Estrangement from an adult child is what author Pauline Boss called an “ambiguous loss.” She wrote a book by that name in 1999, and although she didn’t talk specifically about estrangement, the circumstance definitely qualifies as similar to a familiar member being missing in action, or having a disease like Alzheimer’s, in which case they’re “there but not there.” These are losses that aren’t complete, and so can’t quite be grieved.
Boss recommends two things for people experiencing ambiguous loss:
1. Holding the ambiguity of the situation consciously in your mind, and
2. Finding meaning, even in what seems senseless or meaningless
On this episode I talk about both of these, what they look like, and how practicing them can help you cope from day to day.
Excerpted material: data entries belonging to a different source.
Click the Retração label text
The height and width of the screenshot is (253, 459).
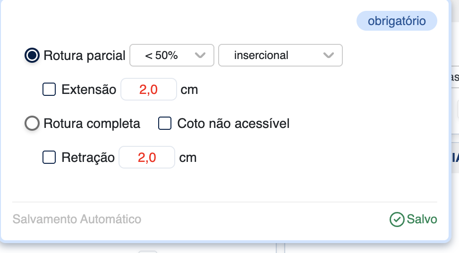[x=88, y=157]
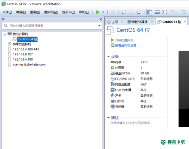Select 192.168.8.107 in the library tree
This screenshot has height=149, width=189.
coord(23,54)
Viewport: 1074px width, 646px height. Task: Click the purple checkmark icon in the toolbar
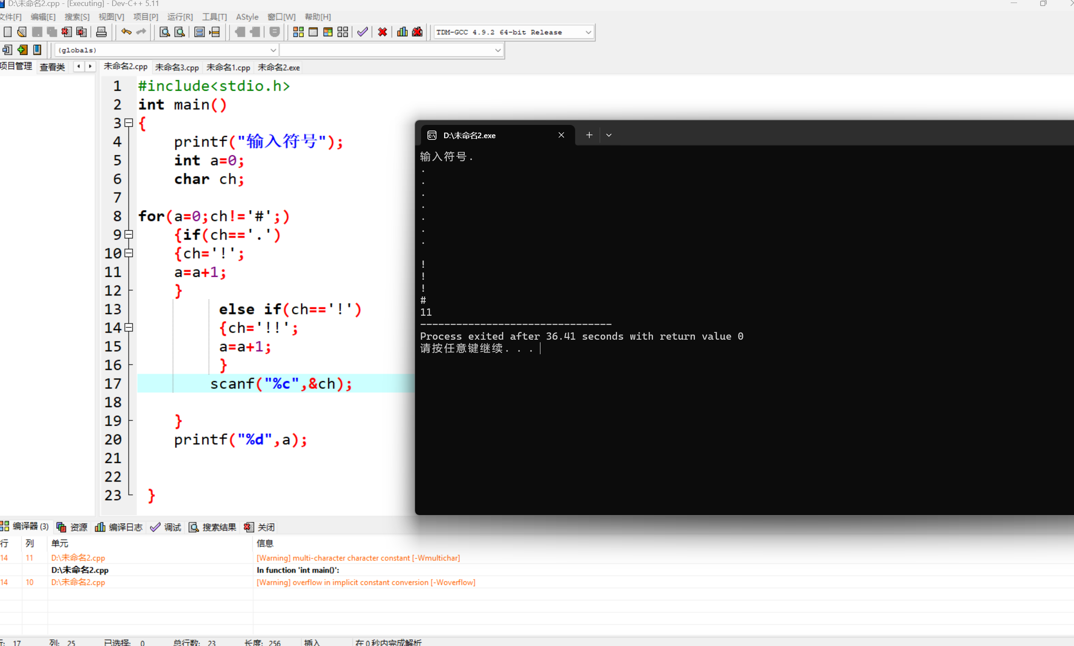[x=362, y=32]
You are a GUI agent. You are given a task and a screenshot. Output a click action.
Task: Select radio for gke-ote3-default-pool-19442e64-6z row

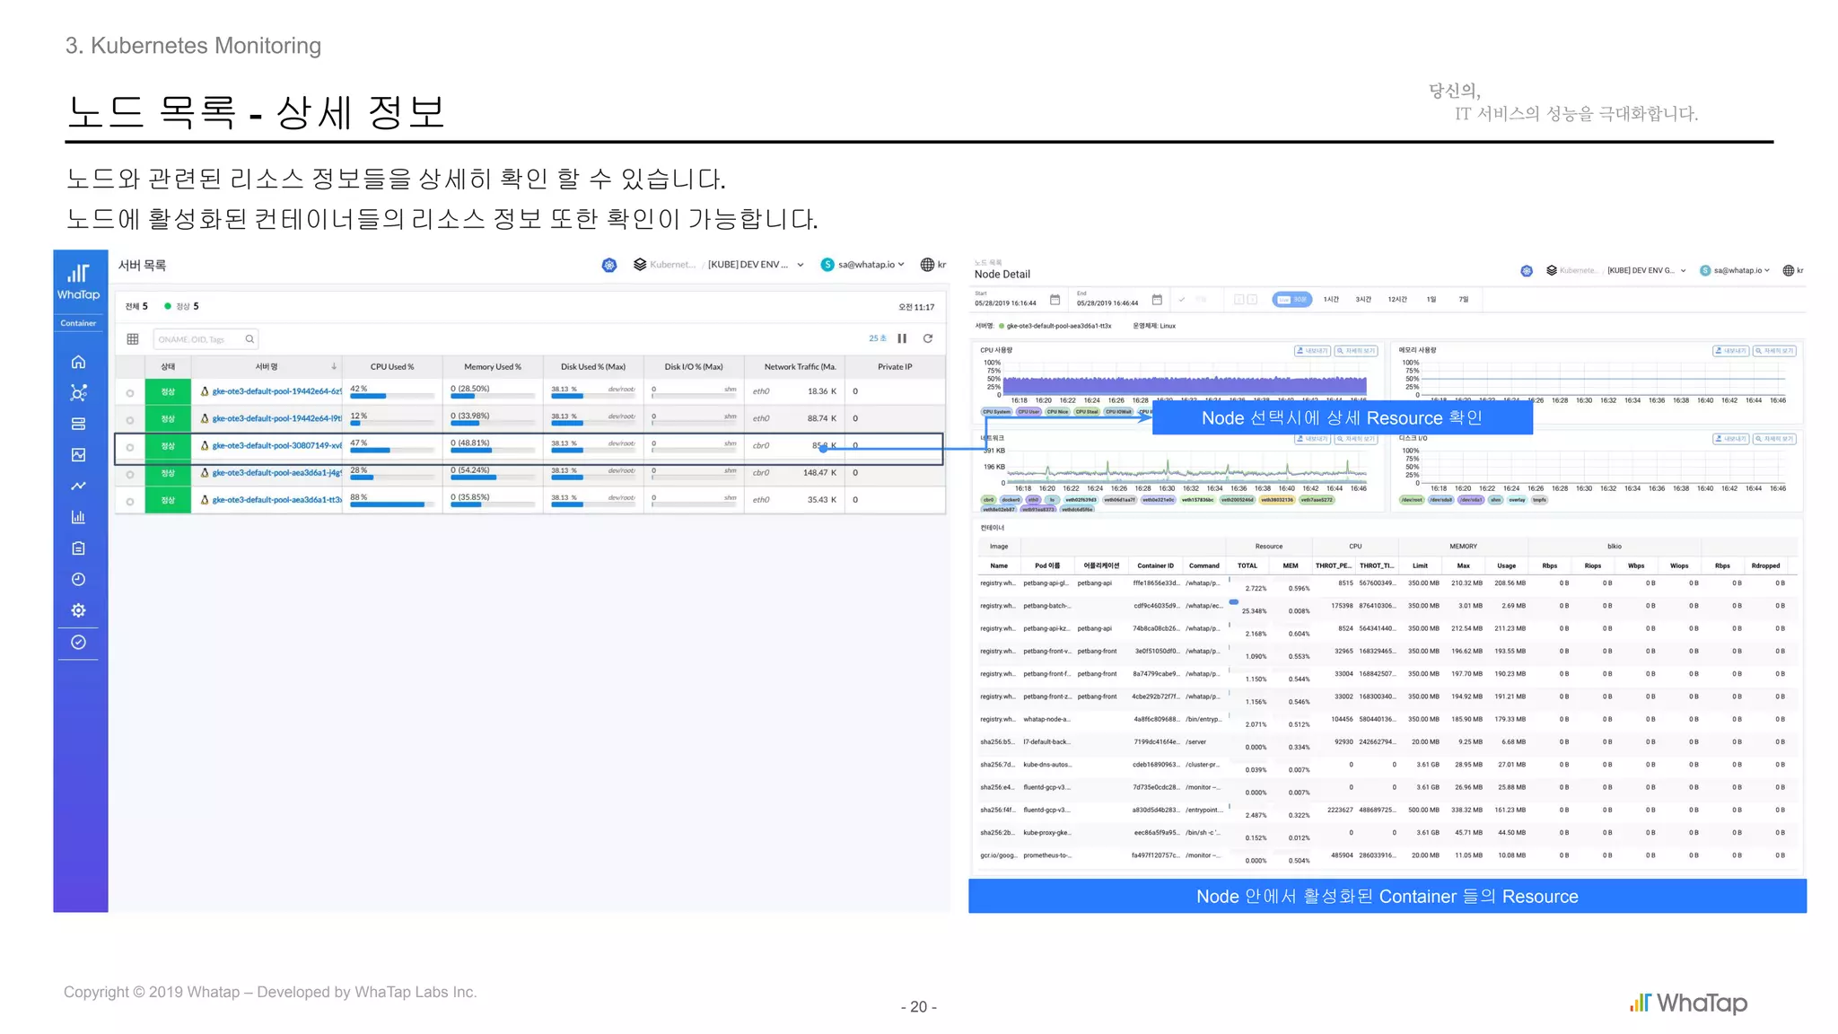point(130,393)
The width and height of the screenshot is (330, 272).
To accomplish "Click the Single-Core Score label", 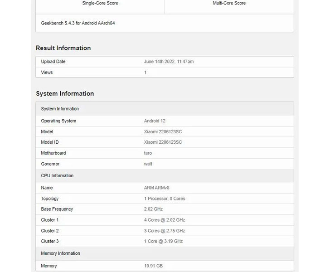I will 100,3.
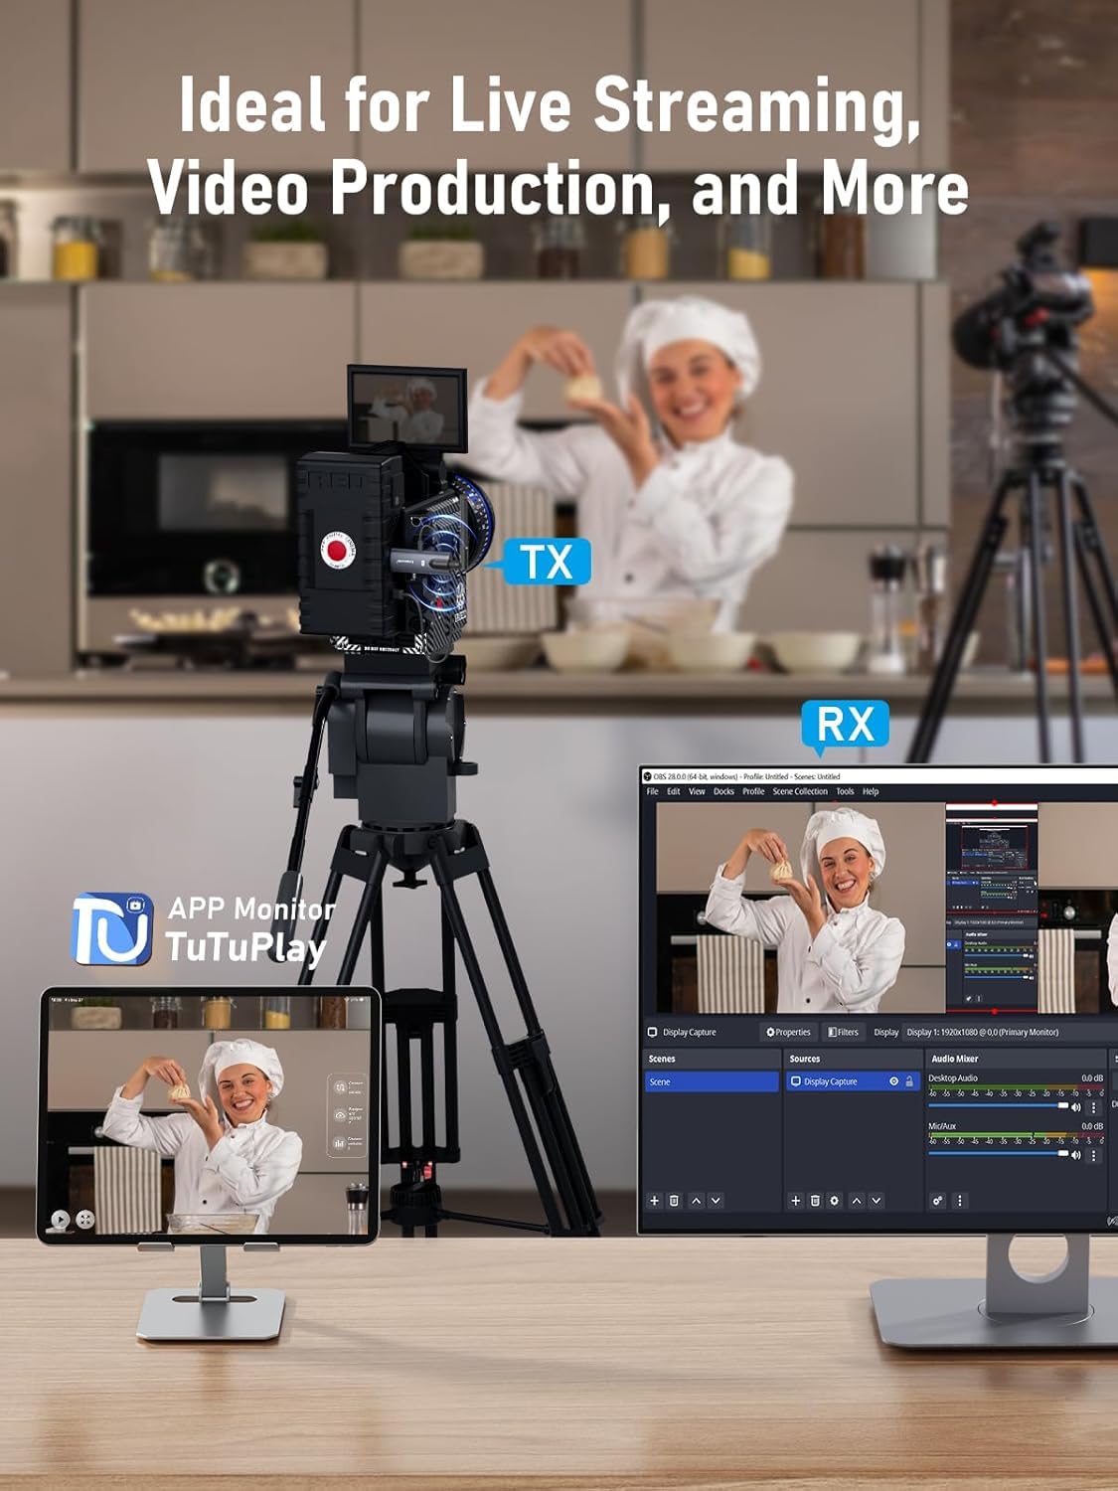1118x1491 pixels.
Task: Tap the fullscreen icon on the TuTuPlay tablet
Action: (x=84, y=1220)
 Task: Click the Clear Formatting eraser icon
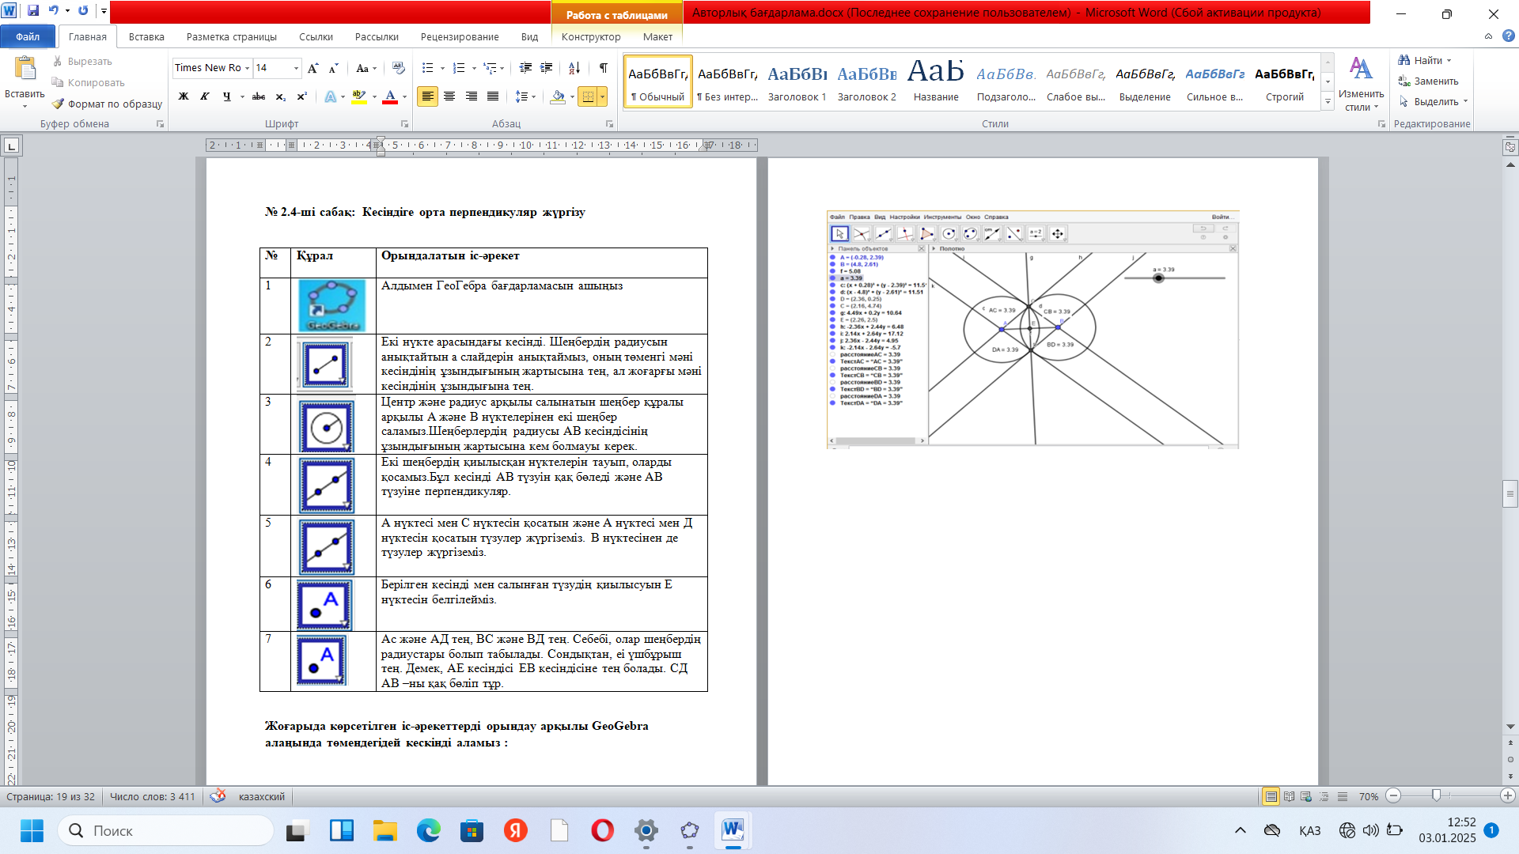398,68
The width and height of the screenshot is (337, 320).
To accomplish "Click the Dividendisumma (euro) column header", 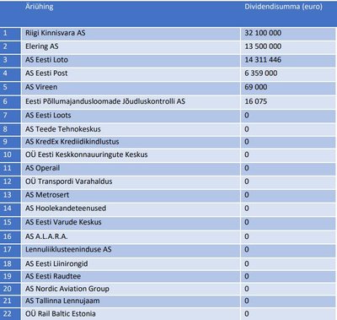I will [x=283, y=7].
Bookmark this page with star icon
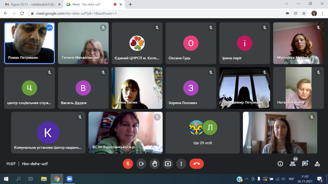 tap(304, 13)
You’re already making meaning from your child’s estrangement, but you’re probably thinking it means something very depressing to you, such as that you’re a failure, that you continually experience rejection for some reason, or some other equally unflattering meaning. I offer two possible alternative meanings for estrangement that might feel better and actually be more factual.
One is that your child simply needs room to exist in the world without parents at the moment for his own developmental purposes. Nothing personal. The other is that there’s something within the relationship you share that your child experiences as harmful. Neither of these is fatal, and both may be at play.
I talk about a few common examples of relationship dynamics that can cause distress to an adult child without the parent even being aware of it.
The more you can spend the time you have on personal development, the easier it will be to understand the meaning of what happens between you and your child, and to make any necessary repairs to your relationship.